From: Wayne Dawson (dawson_at_bi.a.u-tokyo.ac.jp)
Date: Thu Jan 07 2010 - 01:58:26 CST

>
> the fact that people often run into a memory problem with atom selections stems
> from _memory leaks_ (or rather atom selection leaks). the atomselect comand
> will create a uniquely named new procedure and return its name. since this name
> cannot be easily known in advance, scripts assign the return value
> from atomselect
> to a variable. this will act like a pointer variable. if you assign it
> a new atomselect
> procedure name, before deleting the previous one, the name of the previous one
> will be lost and thus you will "leak" an atomselection and therefore
> have a memory leak.
>
Axel,

I agree with your comments, but these sorts of land-mines are not
obvious with the TCL script. For example, in the python environment,
when the equivalent object is out of scope it is automatically freed.
So for "atomsel()" in python

 for i in range(Nframes)
    atom = atomsel.atomsel('resid 25 and NE2', 0, i)
    xa, ya, za = atom.get('x'), atom.get('y'), atom.get('z')

everything is freed in a timely fashion with atomsel().

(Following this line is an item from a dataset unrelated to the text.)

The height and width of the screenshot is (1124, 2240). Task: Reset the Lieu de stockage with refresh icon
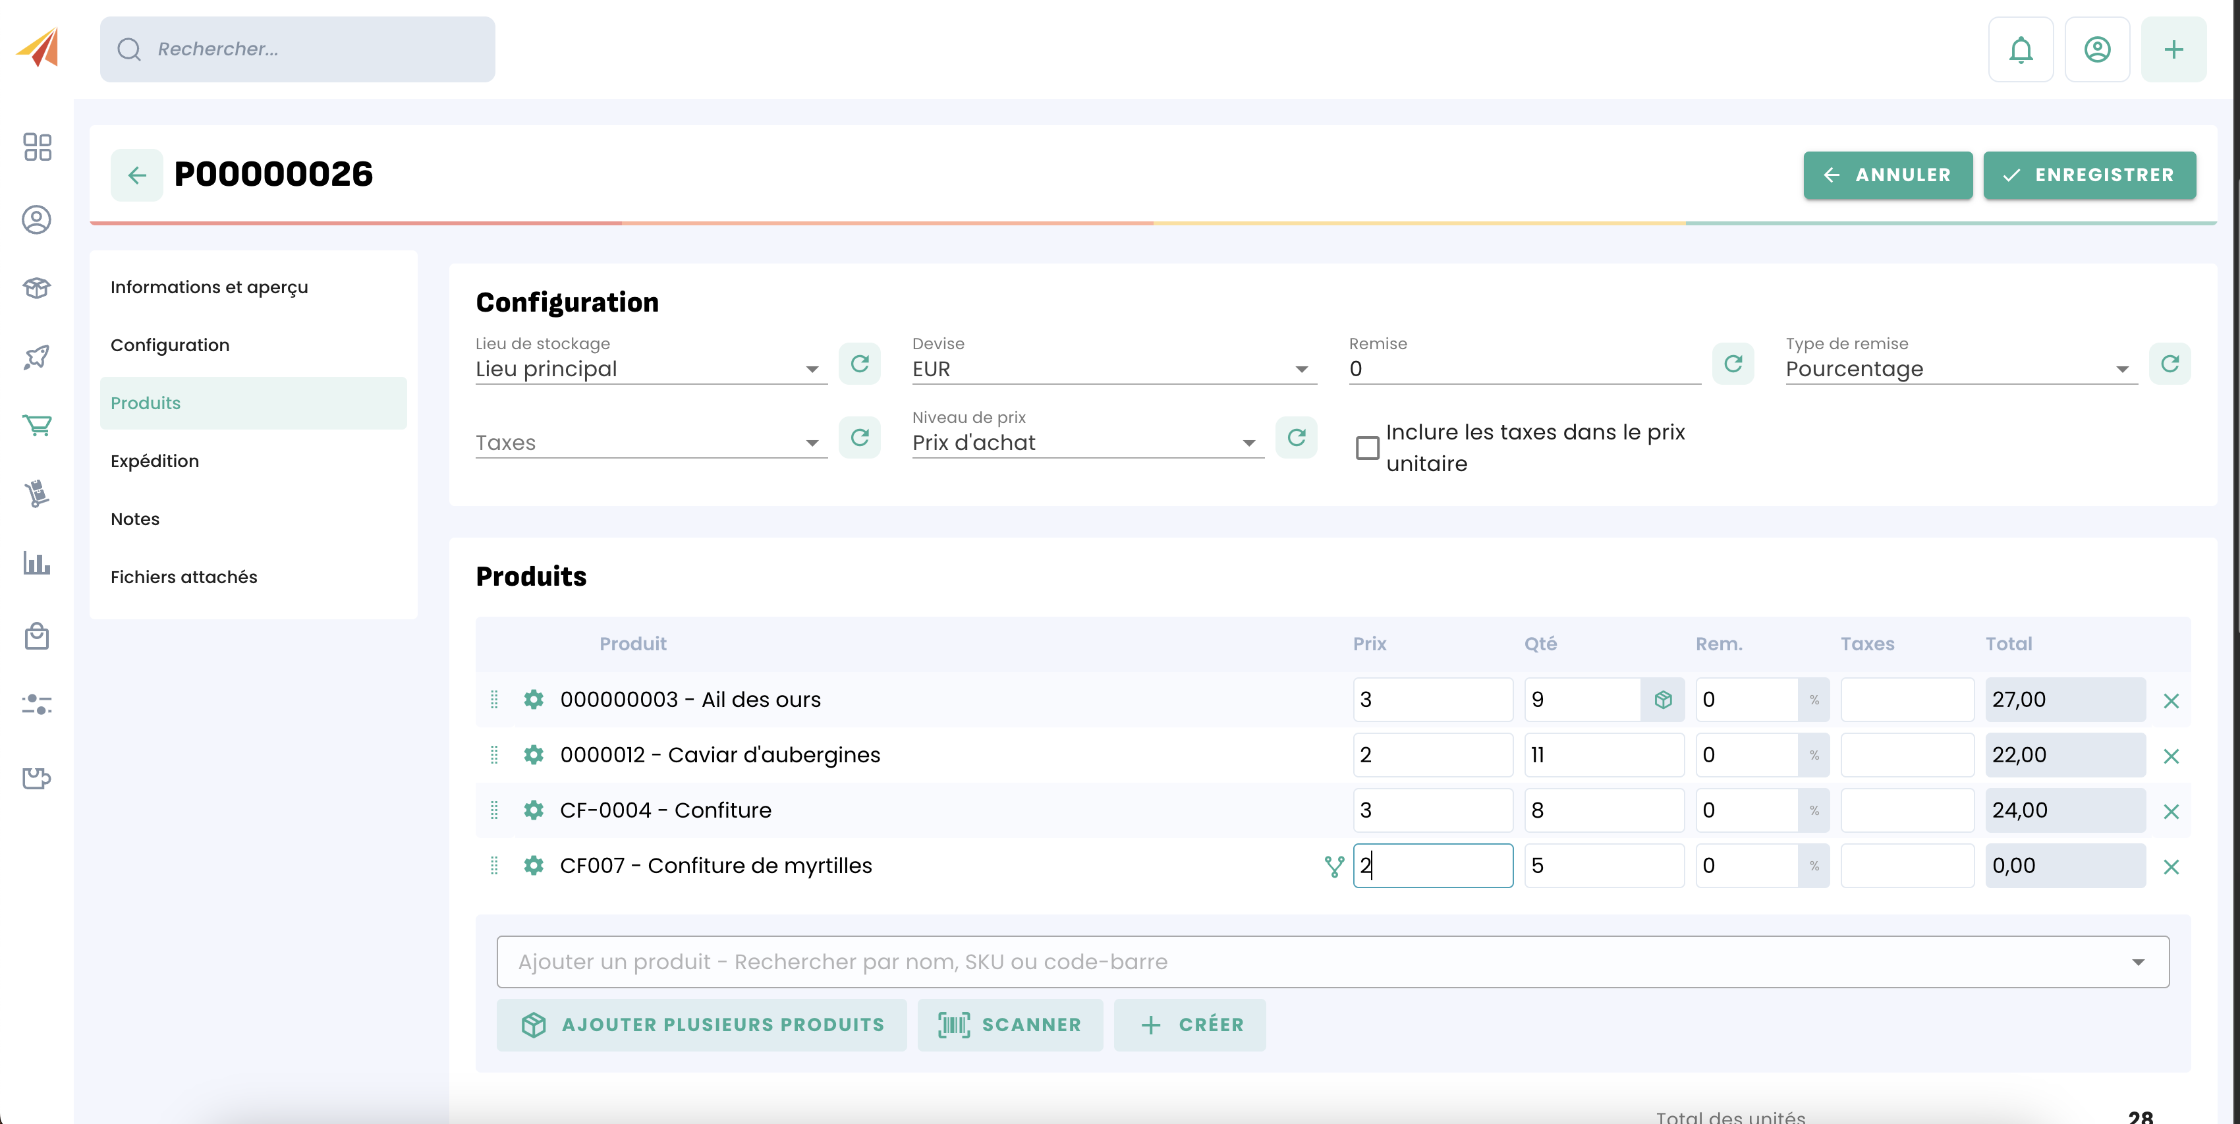pyautogui.click(x=859, y=363)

On the other
hand, TCL requires the following

for {set i 0} { $i < $Nframes} { incr i} {
    set atom(0) [ atomselect $mol_ID "resid 25 and NE2" frame $i ]
    set xa(0) [ $atom(0) get x ]; set ya(0) [ $atom(0) get y ]; set
za(0) [ $atom(0) get z ]
    $atom(0) delete
}

xa(0) etc are freed when they go out of scope, but, without "$atom(0)
delete", atomselect is not.

So it is quite easy to unwittingly make the mistake of creating a memory
leak with the TCL script as a result.